GILBERTO VASCONCELLOS
especial para a Folha

O antropólogo mineiro Darcy Ribeiro fez a política pública do útero no país das mães solteiras, principalmente das mães solteiras pobres acusadas de se entregarem ao delírio de amor. Sensível ao eros da antropofagia de Oswald de Andrade, Darcy foi o melhor discípulo dos educadores Roquete Pinto e Anísio Teixeira.
São Paulo adora Darcy Ribeiro, ainda que movido por um amor esquisito. Talvez Darcy tenha sido mulher que nem Fellini. Daí a ambiguidade do nome. Dar-cy, ora muié, ora ôme. Em Montes Claros foi imperador da Folia do Divino.
A pomba do Espírito Santo é a essência da cultura popular, dizia Agostinho da Silva para os Portugais. Em função do lugar do útero em sua antropologia, Darcy Ribeiro foi paparicado pelas cunhãs e cunhantãs da tribo brasileira. Teve enterro pansexual no Rio de Janeiro.
A arquiteta Lina Bo Bardi dizia que São Paulo precisava da energia civilizatória de Darcy Ribeiro, cuja mulherofilia ajuda os machos ex-predadores de índios a se libertarem do sexo com membrum virile desprovido de ternura. Sua missão civilizatória seria pacificar a relação dos machos com as fêmeas, porque a imortalidade da alma na Paulicéia passa pelo santo São Paulo, um judeu helênico dividido entre a carne e o espírito.

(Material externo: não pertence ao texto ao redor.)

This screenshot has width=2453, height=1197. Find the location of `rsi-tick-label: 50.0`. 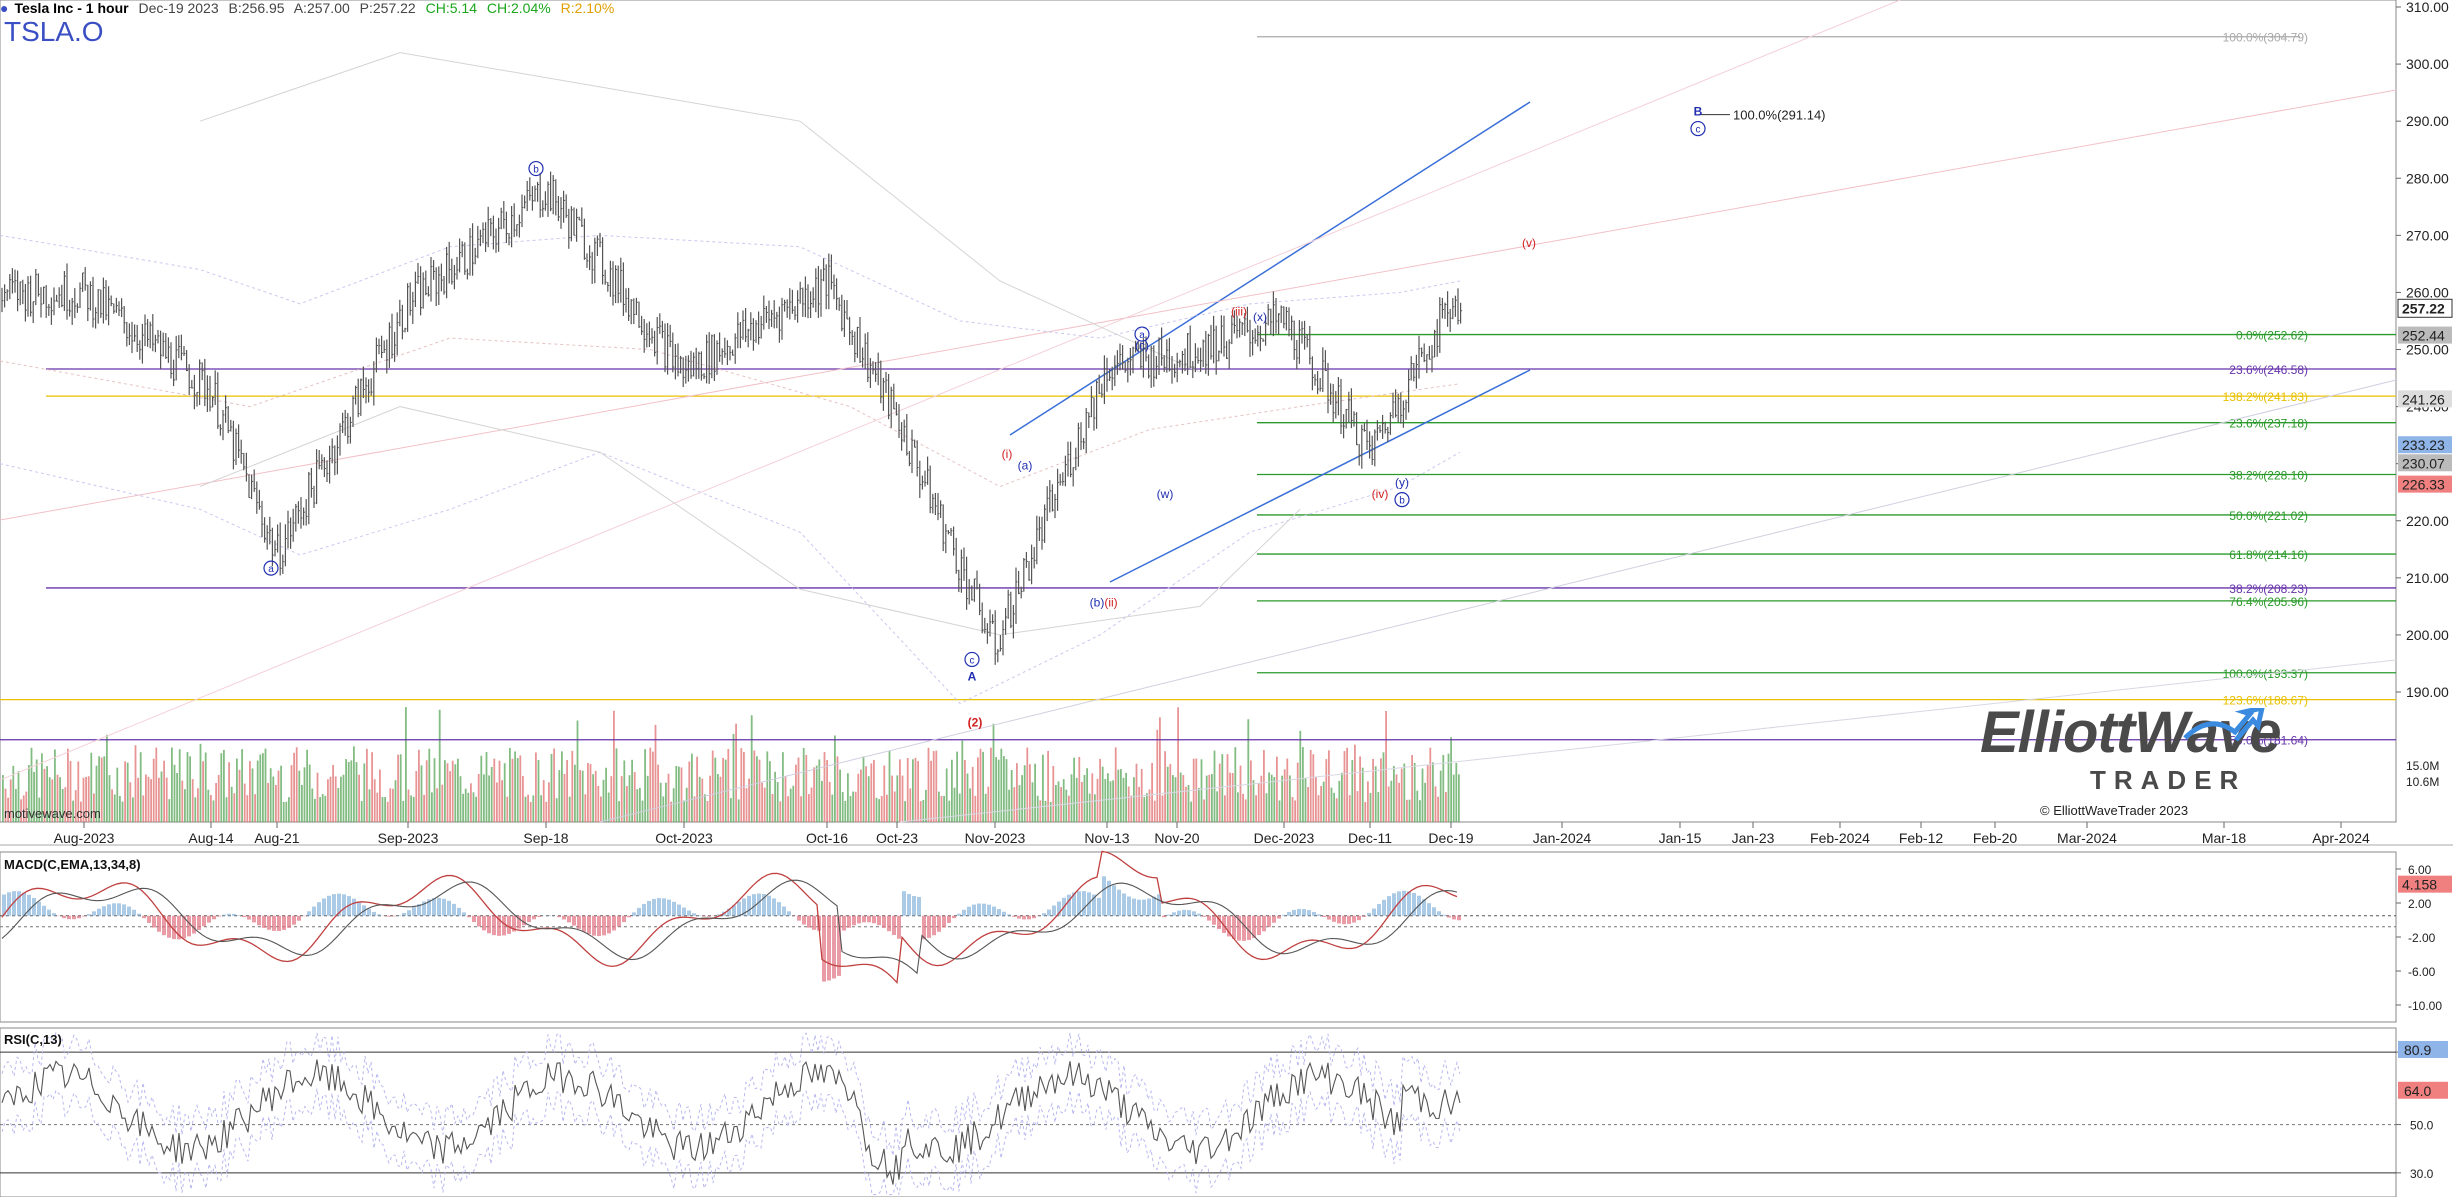

rsi-tick-label: 50.0 is located at coordinates (2422, 1126).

Mario de Andrade aparece como o Kant paulista do Modernismo que se espelhou em Machado de Assis, enquanto Oswald de Andrade viajou na épica de Getúlio Vargas. O poeta Álvares de Azevedo morreu virgem que nem Pascal.
O autor da "Maíra" conheceu a alma paulista dilacerada entre a teoria e a práxis, apesar do elogio sincero ao ensaio "A dialética da Colonização", de Alfredo Bosi, que é um intelectual avis rara na maré desnacionalizada de São Paulo. Destarte, pouca gente conhece tão bem quanto Darcy a vida intelectual dos paulistas: de Anchieta a Claudio Abramo.
No exterior, Darcy Ribeiro era considerado um antropólogo especialista em povos iletrados.
Seu mestre Anísio Teixeira, nascido em Caiteté, dizia que era suicídio um povo aprender a ler só para ler a Bíblia. Marquês de Pombal estava certo ao expulsar os jesuítas.
A igreja de Dom Helder posicionou-se contra a educação pública, assim como sociólogo Betinho correu por fora do rango dos Cieps.
A sorte de Darcy foi ter sido descolonizado por Guerreiro Ramos, que o tirou da juventude roleta-russa com curra e motocicleta.
Revolução não é sinônimo de violência nem insurreição armada. Etnólogo das civilizações, quis escrever a história crítica da tecnologia que Karl Marx reivindicara em "O Capital".
Nossa pobreza financiou a prosperidade das sociedades ricas. Não somos a Europa, nem o Ocidente, nem a América original. O brasileiro é propenso à inovação. Basta presenciar a chegada de um caminhão na roça.
Nós começamos como mameluco. Do árabe "mameluc". Identificamo-nos com o pai, mas falamos melhor a língua materna.
Em todas as regiões do Brasil, o mameluco é o denominador comum popular, e que já foi aliciador de índios para corte e carreto de pau-brasil. Mameluco eunuco. Mameluco testa de ferro. Mameluco, primeiro brasileiro. Sertanista bandido. Gerado pelo colonizador. Oprimindo seu próprio povo. Traidor do gentio materno. Esse é o bandeirante psicanalizado por Darcy Ribeiro.
Os brasileiros nascemos sipaios, isto é, incumbidos da defesa interna dos interesses alienígenas. Trazemos no ventre da mãe indígena as perdas internacionais do colonialismo. Produzimos o que não consumimos. Existimos para suprir as necessidades alheias.
Nossa industrialização não gerou efeitos renovadores, dentre os quais um corpo nacional de cientistas e tecnólogos. A Cepal é o nosso pecado original. Saímos do domínio ibérico para cair sob a influência britânica no momento em que os EUA se libertaram da Inglaterra pela independência.
Darcy Ribeiro considerava Lévi-Strauss um "teórico boboca", depois de ter estudado com o alemão Baldus em São Paulo. Redigiu o projeto do Parque do Xingu e desbundou conversando com Getúlio Vargas em 1952.
No Peru, Glauber Rocha mandou recado para FHC ouvir a sapiência do magnífico reitor Darcy Ribeiro. Debalde. Continuamos doentes doendo em dólares. Hasta quando?